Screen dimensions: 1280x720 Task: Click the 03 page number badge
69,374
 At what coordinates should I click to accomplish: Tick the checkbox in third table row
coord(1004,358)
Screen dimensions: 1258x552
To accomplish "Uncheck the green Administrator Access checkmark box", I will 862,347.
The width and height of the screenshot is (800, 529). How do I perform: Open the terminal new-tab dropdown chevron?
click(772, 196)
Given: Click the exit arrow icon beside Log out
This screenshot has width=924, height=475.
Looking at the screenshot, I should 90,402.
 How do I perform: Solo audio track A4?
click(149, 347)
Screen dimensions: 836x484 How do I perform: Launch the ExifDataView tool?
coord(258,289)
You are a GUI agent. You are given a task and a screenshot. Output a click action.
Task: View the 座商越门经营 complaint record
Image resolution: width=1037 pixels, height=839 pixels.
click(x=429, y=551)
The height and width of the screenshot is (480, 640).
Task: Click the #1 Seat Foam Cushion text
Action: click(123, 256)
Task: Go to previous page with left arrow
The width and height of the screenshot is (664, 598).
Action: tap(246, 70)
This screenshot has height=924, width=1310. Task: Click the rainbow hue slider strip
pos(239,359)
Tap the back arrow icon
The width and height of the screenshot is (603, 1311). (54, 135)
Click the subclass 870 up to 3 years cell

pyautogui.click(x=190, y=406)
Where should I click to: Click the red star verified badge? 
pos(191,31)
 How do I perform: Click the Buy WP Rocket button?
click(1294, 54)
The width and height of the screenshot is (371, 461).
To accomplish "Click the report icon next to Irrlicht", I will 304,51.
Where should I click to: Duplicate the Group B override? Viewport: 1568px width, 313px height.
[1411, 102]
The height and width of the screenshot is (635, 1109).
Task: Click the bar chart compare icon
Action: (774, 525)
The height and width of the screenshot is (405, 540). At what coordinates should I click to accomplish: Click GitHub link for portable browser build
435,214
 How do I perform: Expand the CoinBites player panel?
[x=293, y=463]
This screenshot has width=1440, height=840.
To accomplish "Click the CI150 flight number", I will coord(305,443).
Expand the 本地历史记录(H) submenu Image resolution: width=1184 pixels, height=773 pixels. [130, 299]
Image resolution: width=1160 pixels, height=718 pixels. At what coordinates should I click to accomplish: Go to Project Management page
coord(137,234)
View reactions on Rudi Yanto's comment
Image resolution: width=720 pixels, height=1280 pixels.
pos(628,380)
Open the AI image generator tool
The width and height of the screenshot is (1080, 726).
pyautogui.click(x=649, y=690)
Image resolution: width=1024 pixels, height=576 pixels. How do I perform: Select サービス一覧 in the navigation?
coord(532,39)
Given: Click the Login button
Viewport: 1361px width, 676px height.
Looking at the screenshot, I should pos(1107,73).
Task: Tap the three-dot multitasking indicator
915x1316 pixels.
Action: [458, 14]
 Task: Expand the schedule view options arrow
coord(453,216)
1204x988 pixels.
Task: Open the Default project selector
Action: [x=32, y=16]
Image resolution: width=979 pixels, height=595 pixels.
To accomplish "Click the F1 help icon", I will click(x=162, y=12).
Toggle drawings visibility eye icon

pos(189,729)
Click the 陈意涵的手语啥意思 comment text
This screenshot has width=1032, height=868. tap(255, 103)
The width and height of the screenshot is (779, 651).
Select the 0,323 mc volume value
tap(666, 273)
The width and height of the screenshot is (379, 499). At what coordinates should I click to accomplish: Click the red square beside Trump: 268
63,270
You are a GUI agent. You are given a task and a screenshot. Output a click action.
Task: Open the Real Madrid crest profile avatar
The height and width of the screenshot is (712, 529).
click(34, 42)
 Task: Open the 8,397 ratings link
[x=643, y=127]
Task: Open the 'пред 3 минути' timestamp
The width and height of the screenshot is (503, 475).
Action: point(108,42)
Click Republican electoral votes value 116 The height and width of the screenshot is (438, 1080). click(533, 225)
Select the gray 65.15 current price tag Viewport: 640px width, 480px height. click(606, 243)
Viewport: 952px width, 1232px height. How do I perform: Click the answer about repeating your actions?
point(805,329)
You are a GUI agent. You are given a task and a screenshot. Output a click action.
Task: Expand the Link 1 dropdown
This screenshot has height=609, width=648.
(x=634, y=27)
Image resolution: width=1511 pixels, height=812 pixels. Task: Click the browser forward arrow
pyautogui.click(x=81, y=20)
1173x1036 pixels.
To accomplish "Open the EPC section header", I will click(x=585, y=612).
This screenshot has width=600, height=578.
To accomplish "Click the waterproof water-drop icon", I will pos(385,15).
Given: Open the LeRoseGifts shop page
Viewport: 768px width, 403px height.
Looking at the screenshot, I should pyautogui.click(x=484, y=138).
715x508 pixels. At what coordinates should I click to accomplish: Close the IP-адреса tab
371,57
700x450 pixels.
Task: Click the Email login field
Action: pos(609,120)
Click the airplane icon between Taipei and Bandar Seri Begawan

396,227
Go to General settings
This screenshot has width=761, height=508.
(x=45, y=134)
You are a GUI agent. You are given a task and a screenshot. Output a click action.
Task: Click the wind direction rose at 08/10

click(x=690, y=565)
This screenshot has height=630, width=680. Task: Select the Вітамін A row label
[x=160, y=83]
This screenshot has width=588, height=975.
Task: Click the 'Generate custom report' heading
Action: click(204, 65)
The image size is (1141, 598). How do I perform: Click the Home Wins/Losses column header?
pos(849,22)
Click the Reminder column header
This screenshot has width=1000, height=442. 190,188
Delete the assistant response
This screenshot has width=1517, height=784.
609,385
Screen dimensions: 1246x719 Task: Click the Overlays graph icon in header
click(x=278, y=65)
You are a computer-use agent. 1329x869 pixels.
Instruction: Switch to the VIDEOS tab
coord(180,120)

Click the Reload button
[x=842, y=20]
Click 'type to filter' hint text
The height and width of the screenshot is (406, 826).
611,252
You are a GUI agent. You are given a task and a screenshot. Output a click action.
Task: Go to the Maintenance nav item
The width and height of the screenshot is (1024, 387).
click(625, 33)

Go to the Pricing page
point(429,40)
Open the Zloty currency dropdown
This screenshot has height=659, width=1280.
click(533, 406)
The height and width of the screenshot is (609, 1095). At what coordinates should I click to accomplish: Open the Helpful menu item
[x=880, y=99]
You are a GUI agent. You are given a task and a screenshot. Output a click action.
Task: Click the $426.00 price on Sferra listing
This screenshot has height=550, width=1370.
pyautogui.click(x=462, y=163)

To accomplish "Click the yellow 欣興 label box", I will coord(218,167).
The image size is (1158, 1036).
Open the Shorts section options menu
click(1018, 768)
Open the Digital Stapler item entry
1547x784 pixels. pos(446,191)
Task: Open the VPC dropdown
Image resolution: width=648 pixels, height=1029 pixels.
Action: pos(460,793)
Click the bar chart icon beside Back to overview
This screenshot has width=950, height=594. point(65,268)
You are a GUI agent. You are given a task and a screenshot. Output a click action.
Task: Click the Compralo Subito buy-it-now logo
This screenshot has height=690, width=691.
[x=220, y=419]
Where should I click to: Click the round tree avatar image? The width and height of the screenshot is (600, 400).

-*-

*EXERCISE INSTRUCTIONS*: Return, from the data above, each line in which the string "avatar" appears.

*OUTPUT FOR THIS TASK*:
Task: Open the Real Madrid crest profile avatar
Where should I click to: Click the round tree avatar image? The width and height of the screenshot is (600, 400).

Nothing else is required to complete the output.